There’s been frequent talk of and demand for emergency budgets through the year as the cost-of-living crisis has worsened. Earlier I argued that we shouldn’t be panicked into doing what this or that politician or former prime minister demanded and that rushing to hold an emergency budget wasn’t the right response. Because the main driver of the crisis is now an energy crisis, the worst of the pain will hit in the winter. So, we need measures in place before then. So, we didn’t need to rush to act but nor did we want Governments making short term panic responses to each shock wave until we had the bigger picture of what was going on.
However, as we come into the Autumn, now is when things need to be put in place and I hope that the Government have been using the summer to plan things through carefully and to talk to the big players such as the energy companies and the banks. On worry is that due to the leadership contest that they have not. I hope to see an early budget in September and these are the kinds of things that I believe should be in it and in other statements from the Government and other key players.
- The primary driver for increased energy costs is that demand will outstrip supply because of Putin’s stranglehold on oil and gas supplies. Therefore, we need to prioritise reducing dependency on Russian energy supplies not just here but across Europe. That means identifying alternative sources of gas and oil as well as looking at nuclear renewable energy. It means looking at ways of helping people to become more energy efficient. One aim should be that Britain becomes a net energy supplier to Europe in order to reduce the dependency of countries like Germany on Russian gas. However, all of these things are going to take time.
- We need measures in place that will support the most vulnerable in society. That is primarily going to mean some form of increase in benefit payments. Universal credit, housing benefit and child benefits/tax credits all need to be increased. Some energy companies set aside a percentage of their profits to run hardship funds for those struggling. The Government should also encourage them to increase the size of these funds and use them to set in place social tariffs so that those who have less pay less.
- We want to encourage a society where people look out for each other. I’ve argued that the proposal for “warm places” or “warm banks” is unlikely to work and won’t help here, However, encouraging people within the community to watch out for one another, to share warm space and fuel costs, just as we’ve encouraged lift sharing is a good idea.

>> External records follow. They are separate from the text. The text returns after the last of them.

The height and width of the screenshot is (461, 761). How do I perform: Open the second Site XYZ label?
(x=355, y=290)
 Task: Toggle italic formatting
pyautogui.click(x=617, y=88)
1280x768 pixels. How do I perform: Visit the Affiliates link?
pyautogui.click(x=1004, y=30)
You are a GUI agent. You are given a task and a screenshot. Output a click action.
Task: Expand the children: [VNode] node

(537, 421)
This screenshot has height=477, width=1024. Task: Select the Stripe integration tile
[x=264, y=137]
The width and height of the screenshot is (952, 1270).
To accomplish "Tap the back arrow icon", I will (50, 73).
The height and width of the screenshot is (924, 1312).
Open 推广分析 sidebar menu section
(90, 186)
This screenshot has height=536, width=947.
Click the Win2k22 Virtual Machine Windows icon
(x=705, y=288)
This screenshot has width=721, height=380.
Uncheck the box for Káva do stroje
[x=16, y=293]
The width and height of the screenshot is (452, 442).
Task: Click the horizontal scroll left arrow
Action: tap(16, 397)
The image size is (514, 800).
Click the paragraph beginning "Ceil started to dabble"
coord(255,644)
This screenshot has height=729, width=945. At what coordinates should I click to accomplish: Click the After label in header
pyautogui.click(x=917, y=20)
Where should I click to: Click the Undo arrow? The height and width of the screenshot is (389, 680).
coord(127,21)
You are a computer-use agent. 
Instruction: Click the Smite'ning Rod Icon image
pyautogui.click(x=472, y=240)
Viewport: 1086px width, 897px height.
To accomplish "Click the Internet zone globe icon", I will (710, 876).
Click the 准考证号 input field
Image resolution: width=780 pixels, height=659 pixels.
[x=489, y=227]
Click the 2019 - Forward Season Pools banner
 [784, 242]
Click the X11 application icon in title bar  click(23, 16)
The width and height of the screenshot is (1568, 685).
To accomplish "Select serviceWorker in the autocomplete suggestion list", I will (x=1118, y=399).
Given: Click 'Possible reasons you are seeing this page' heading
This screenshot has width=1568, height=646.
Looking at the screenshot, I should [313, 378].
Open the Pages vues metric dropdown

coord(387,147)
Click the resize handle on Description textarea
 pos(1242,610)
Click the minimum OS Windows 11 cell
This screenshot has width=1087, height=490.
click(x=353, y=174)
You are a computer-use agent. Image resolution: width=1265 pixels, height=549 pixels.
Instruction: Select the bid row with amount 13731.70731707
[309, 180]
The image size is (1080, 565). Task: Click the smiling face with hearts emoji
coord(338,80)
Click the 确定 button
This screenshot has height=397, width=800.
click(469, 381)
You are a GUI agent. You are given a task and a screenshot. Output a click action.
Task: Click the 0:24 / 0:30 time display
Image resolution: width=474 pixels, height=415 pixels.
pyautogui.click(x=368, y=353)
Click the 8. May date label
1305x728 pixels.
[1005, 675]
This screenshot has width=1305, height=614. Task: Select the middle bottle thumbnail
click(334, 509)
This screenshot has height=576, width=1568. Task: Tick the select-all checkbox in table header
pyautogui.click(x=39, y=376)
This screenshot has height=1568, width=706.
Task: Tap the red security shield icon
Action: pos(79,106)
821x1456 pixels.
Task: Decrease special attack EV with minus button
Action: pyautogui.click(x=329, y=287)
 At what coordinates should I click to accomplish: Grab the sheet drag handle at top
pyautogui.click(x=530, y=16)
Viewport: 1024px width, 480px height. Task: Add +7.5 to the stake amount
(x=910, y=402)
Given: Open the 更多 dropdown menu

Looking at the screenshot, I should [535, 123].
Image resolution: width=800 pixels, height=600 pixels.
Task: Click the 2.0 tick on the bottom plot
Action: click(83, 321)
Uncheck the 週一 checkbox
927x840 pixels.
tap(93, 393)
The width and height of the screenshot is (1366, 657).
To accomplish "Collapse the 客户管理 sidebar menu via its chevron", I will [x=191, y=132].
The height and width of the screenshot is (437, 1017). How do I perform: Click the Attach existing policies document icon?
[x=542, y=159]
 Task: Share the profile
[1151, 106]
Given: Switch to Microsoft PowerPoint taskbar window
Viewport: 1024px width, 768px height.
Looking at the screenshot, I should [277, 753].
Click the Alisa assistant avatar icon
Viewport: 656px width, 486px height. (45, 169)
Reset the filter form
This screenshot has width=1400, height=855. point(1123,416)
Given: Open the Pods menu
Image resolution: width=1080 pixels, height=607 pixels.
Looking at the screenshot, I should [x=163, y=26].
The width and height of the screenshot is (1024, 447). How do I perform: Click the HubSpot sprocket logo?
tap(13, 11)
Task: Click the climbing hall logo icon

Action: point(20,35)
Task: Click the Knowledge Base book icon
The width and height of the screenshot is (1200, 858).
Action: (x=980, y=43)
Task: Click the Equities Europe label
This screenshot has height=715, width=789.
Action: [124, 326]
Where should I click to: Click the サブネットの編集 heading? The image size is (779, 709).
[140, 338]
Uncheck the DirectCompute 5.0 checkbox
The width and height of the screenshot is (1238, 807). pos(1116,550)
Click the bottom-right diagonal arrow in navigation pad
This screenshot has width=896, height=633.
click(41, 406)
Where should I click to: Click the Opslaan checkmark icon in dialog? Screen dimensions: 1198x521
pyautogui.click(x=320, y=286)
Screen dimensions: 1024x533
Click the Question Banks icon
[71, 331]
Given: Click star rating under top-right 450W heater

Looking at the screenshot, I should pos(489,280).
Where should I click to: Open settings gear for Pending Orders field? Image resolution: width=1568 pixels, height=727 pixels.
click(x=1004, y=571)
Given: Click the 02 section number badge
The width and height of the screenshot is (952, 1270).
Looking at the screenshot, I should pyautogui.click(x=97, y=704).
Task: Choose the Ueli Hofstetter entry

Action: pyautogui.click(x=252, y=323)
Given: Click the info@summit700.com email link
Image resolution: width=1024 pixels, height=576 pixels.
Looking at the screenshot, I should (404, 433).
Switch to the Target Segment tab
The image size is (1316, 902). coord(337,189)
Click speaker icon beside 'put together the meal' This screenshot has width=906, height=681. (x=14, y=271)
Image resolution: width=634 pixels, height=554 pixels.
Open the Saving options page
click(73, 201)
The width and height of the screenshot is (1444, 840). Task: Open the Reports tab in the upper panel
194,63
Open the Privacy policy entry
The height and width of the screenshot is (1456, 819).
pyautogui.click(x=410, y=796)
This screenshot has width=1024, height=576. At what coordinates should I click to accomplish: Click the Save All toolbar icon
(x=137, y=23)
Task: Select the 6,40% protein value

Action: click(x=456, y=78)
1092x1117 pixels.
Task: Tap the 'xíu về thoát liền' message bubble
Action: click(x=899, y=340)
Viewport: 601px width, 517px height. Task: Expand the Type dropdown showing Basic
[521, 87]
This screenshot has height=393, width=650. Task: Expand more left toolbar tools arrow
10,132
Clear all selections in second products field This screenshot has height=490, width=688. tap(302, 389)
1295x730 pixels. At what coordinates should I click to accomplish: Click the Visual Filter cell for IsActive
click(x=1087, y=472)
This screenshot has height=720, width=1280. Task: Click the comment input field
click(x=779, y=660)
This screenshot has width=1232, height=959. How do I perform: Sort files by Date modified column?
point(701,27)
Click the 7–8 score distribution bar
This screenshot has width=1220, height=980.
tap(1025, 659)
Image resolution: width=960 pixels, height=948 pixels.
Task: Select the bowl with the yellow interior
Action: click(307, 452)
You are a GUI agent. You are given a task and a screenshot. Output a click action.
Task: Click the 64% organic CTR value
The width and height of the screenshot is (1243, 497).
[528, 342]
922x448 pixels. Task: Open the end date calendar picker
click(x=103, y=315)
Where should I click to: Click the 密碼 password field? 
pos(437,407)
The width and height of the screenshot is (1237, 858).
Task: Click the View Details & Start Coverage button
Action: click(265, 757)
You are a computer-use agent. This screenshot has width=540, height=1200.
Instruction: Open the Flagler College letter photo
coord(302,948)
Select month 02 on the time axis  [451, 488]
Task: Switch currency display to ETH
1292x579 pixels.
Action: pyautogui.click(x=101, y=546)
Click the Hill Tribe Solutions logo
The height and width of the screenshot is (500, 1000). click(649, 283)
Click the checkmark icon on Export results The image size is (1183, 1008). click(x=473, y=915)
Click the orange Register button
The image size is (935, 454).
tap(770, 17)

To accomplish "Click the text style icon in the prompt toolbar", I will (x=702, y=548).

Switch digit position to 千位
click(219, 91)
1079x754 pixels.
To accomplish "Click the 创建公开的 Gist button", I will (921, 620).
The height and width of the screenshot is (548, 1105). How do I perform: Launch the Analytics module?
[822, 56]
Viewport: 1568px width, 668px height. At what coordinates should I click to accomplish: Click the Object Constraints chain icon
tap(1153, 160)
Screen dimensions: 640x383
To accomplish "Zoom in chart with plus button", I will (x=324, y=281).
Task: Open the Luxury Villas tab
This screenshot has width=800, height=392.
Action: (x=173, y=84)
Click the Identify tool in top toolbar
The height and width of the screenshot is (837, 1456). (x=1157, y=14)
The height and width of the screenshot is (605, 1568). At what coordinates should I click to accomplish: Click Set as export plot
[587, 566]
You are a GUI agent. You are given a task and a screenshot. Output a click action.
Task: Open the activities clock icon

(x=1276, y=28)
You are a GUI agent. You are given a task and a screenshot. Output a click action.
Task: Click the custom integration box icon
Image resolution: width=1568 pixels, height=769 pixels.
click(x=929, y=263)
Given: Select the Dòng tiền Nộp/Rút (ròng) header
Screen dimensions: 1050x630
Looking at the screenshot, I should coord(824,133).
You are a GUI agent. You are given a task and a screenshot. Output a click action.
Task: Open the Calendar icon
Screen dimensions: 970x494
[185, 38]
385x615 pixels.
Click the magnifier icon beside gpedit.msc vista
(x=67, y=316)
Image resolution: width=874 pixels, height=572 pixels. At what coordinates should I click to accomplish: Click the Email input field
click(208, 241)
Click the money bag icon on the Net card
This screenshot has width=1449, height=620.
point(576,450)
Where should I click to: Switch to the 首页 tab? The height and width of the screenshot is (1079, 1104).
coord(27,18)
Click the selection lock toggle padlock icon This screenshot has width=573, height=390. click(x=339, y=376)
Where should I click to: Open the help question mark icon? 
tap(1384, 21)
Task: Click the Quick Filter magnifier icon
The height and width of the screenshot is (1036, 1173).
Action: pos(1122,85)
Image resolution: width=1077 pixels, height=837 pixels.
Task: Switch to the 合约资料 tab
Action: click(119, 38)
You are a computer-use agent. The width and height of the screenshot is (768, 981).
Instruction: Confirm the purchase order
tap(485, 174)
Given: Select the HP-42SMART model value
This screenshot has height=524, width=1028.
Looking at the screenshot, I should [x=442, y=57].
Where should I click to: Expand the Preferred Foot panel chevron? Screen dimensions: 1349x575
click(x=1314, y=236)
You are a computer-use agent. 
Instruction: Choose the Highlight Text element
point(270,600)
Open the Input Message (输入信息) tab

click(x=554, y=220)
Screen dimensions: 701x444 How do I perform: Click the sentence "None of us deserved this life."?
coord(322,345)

- We need to remember that before the cost of living crisis, we’ve been living with and failing to deal with a long term and growing debt crisis. Attention over the austerity years was on Government deficits but there is so much domestic debt. Money spent on repaying debt is not available for fuel and food. After the credit crunch a lot of help was given to the banking sector and austerity has at least in part been caused by that event. So, it’s time for the banks and loan companies to give back. I believe they should use a proportion of their profits to cancel significant amounts of debt. Imagine if 5% was taken off the average mortgage and focused in to a reduction of £200 per month for every mortgage payer. But it’s not just about mortgages, there are other forms of debt such as pay day loans that affect many people who are not on the housing ladder.
- The Government needs to commit to not adding to the cost of living and the cost of fuel, instead it needs to find ways to ease the pressure on household finances. I believe that this primarily needs to come through tax cuts. Now, the poorer and most vulnerable families are not paying income tax, so the focus should be on fuel duty and VAT. However, we should not forget that this crisis is increasingly like a tsunami so many middle income families risk being dragged into hardship because of their fuel bills rocketing. So income tax cuts to help those middle earners would be welcome too.
I believe that each of these proposals whilst small on their own will combine to create a significant response to the crisis. However, there is no guarantee that any measures will work, just as everything we tried during the pandemic could not prevent the significant spread of COVID-19 with resulting suffering and death. We must be ready for the real possibility of significant suffering over the next few winters. Our trust is not in Governments to fix things and stop crises. So, whilst I am sharing my views on what should be done practically, my first responsibility and that of all Christians and churches is to keep pointing people to the hope we have in the one we can cling to in the storm.